Of the earlier studies of germplasm flows, only Johnson et al. (2003) and Evenson and Gollin (1997) reported economic values, and these were simply estimated. User surveys have documented use of resources conserved in genebanks, which has implications for use value, but have not estimated economic value per se with the exception of the study on willingness-to-pay by Tyack and Ščasný (2018). Tyack and Ščasný (2018) estimated the willingness-to-pay for conserving additional crop varieties in the genebank for 10 years by the Czech population and the population in the agricultural region of South Moravia. A major finding of their research is that Czechs who are provided with information about the meaning and importance of crop diversity would be willing to pay a total of USD $68 million crop conservation during the coming decade. This amount represents about 4.5 times more than current conservation costs.

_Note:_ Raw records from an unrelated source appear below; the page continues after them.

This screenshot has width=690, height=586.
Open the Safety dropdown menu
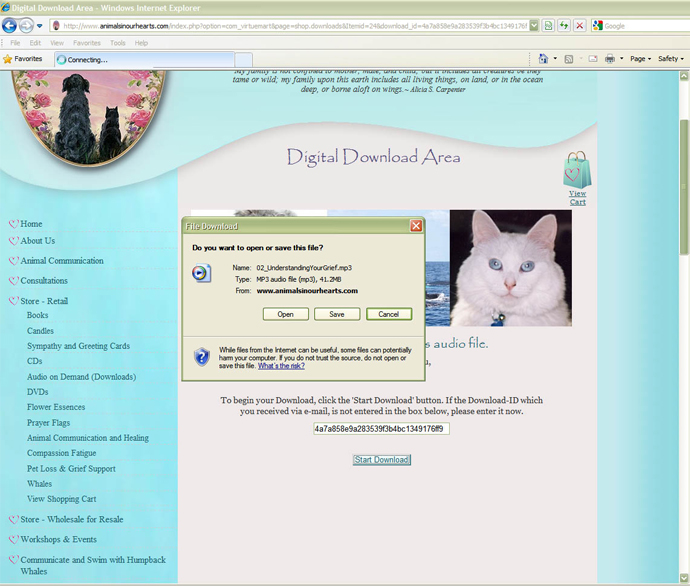670,59
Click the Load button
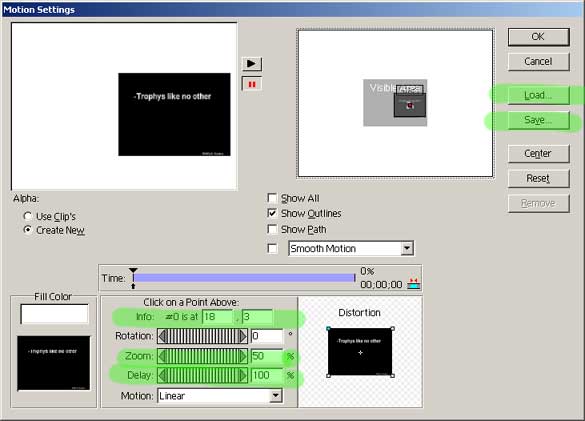The height and width of the screenshot is (421, 585). pyautogui.click(x=538, y=95)
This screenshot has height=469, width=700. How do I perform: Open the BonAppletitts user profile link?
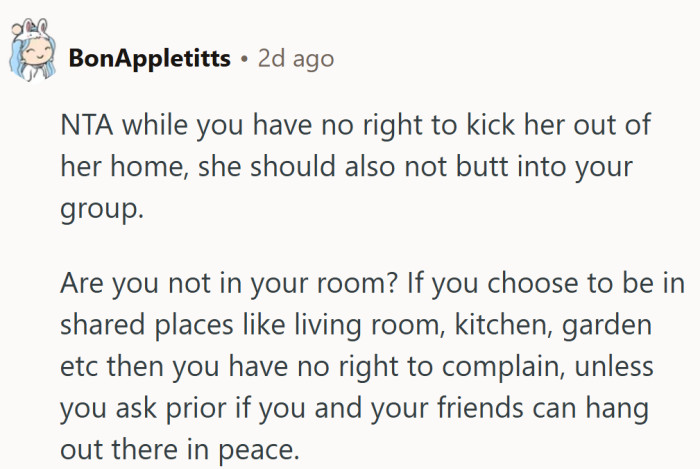pos(151,59)
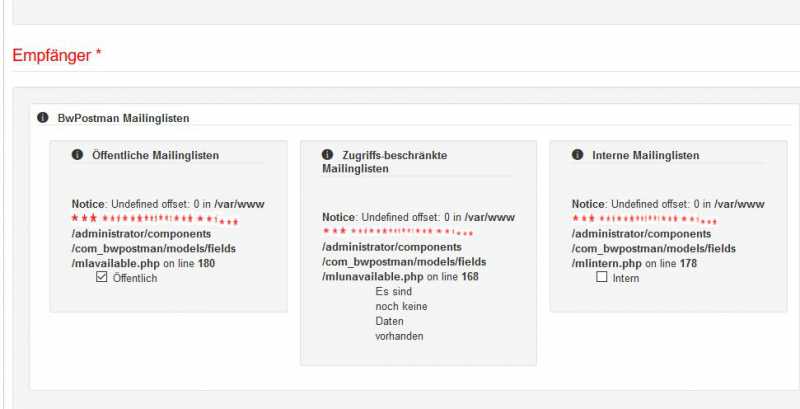Click the Intern checkbox label text
The height and width of the screenshot is (409, 800).
625,278
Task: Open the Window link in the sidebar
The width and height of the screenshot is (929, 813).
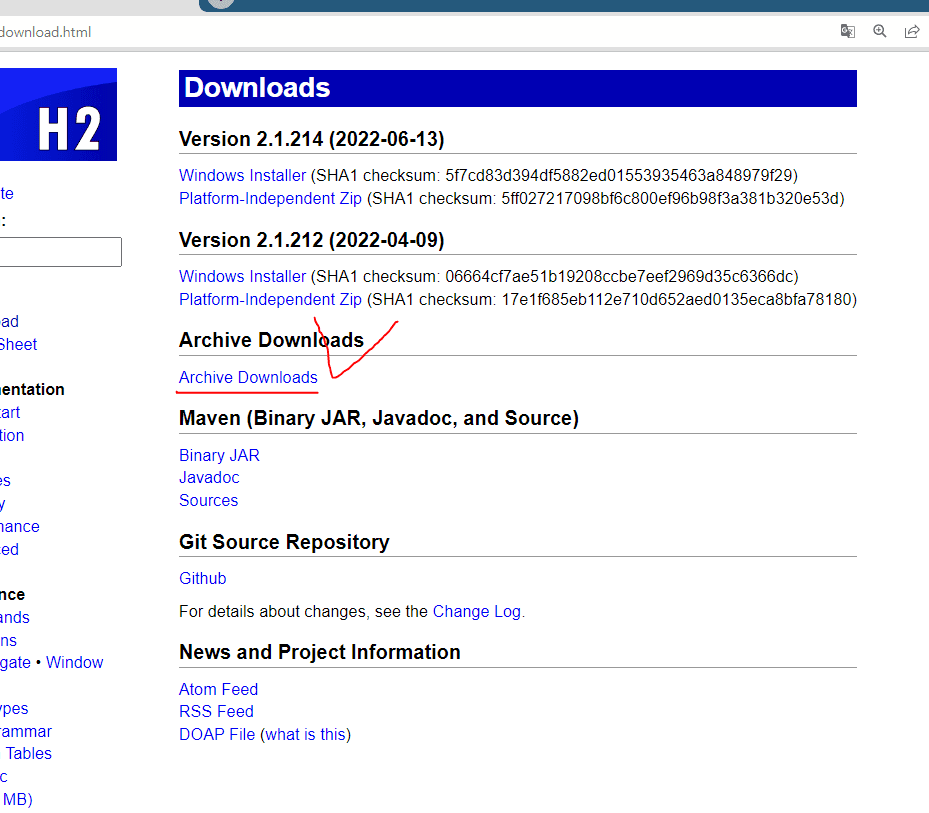Action: tap(74, 662)
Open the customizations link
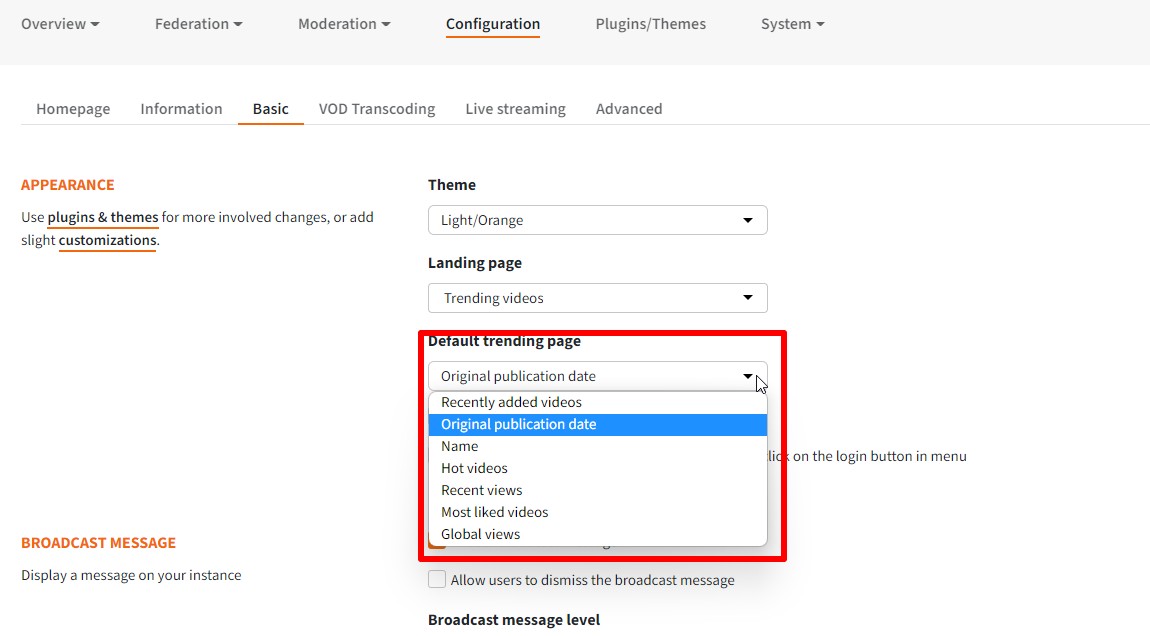This screenshot has height=636, width=1150. (x=106, y=240)
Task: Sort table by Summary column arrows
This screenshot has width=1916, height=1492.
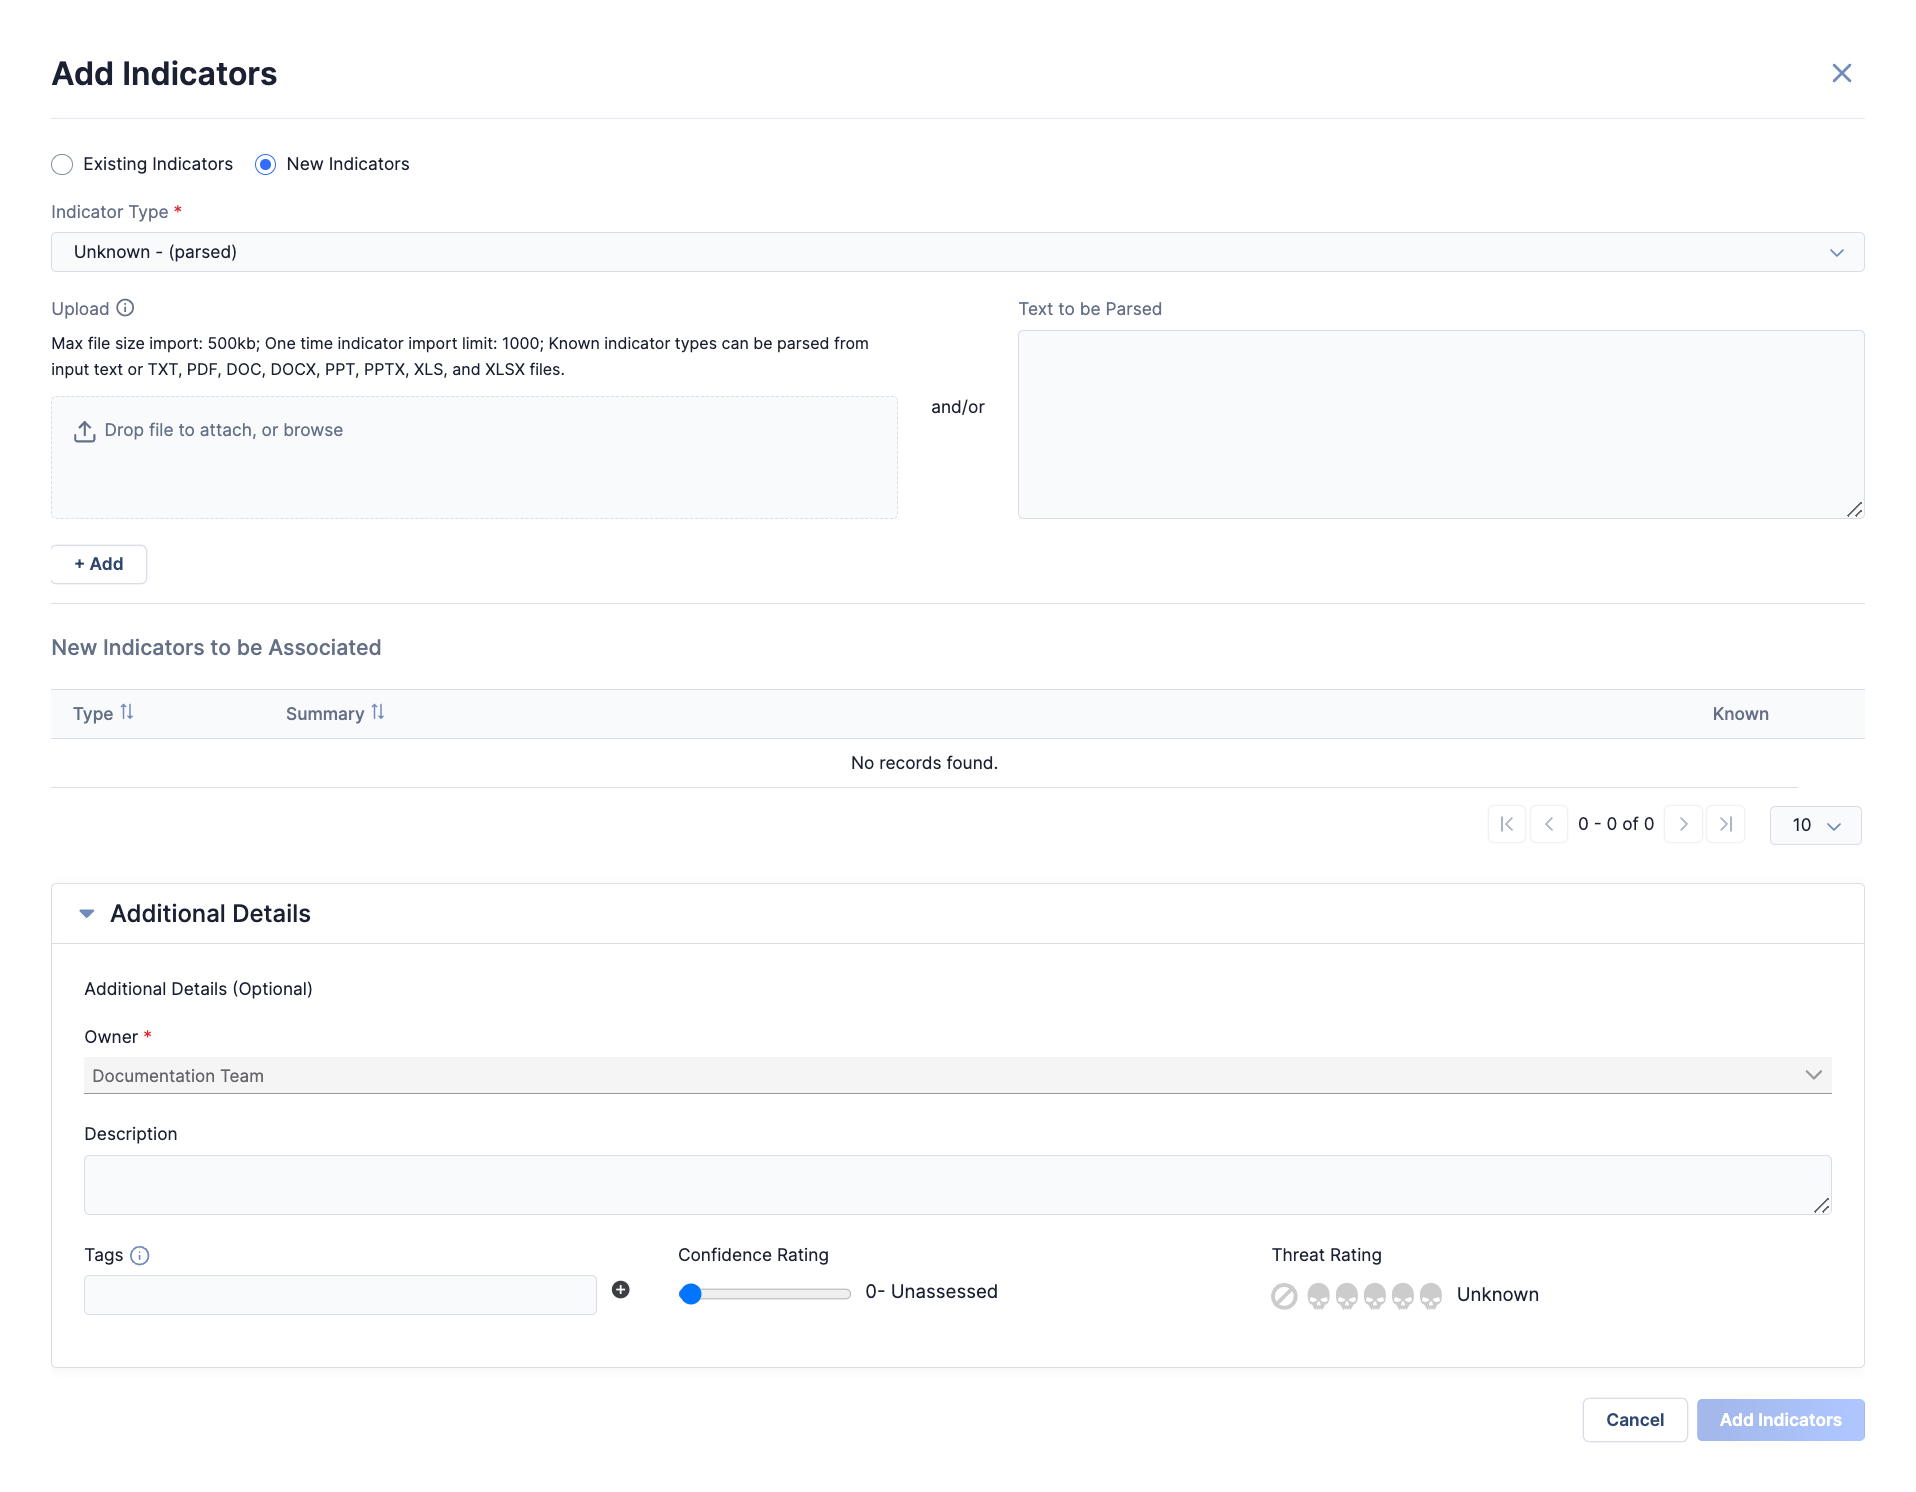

What is the value of crop wild relatives?
Tyack and Dempewolf (2015) summarized the findings of a number of studies that estimated the economic value of crop wild relatives in crop improvement. Annual benefit estimates ranged from USD $8 million to USD $165 billion (2012), for activities ranging from providing genes from wild tomato to contributing to the world economy. However, Tyack and Dempewolf noted that the reported estimates were based, in most cases, on ‘back-of-the-envelope’ calculations. In a number of cases, the entire value of the increase in the yield or quality of the finished variety was attributed to the wild crop relative with the known trait. Tyack and Dempewolf cited Prescott-Allen and Prescott-Allen (1986) as seeking to apportion the value more carefully by source and recommended a study on wild coffee by Hein and Gatzweiler (2006), who took costs into consideration.
Tyack and Dempewolf (2015) also proposed a new conceptual framework for analysis. They argue that previous studies focused narrowly on production value resulting from the introgression of wild genetic material and suggested that researchers consider the cost reduction due to reduced use of pesticides and herbicides, or nutrients, such as phosphorus or nitrogen. They recommend efforts to measure positive externalities, such as reduced emissions of carbon dioxide from lower use of fertilizers, pesticides, herbicides, and irrigation. Carbon savings have a dollar value in carbon markets. Reduced threat of habitat loss because of less need for water might be valued. Health benefits from reducing toxic substances in runoff are measurable.